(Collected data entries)
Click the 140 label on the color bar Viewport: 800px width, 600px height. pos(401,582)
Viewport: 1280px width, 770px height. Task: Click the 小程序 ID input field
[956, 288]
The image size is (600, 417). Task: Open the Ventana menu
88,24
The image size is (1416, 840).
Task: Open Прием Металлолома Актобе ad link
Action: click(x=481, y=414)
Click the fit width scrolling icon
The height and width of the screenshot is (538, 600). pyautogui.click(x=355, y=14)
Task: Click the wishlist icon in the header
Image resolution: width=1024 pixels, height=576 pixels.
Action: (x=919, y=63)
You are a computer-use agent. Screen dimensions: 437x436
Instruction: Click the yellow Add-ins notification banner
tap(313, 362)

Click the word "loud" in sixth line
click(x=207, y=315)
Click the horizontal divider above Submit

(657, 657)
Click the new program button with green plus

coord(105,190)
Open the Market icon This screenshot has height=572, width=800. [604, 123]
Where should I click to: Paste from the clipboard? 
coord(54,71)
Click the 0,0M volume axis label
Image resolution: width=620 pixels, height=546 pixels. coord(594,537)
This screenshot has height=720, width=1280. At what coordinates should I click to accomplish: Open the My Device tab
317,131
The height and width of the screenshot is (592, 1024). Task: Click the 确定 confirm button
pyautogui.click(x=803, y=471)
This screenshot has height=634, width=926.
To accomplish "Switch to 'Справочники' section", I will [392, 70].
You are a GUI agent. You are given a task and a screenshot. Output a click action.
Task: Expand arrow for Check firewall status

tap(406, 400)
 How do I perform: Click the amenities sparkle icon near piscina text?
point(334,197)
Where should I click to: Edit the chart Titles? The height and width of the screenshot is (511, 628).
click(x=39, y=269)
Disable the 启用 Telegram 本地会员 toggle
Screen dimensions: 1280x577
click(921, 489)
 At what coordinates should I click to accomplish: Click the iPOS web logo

TASK TO CARRY OUT:
Whenever a line in the entries above includes the word "agent", pull that line out.

RESULT OF THIS TASK:
You are a computer-use agent. Screen dimensions: 437x436
You are a GUI agent. You are given a task and a screenshot. Output a click action.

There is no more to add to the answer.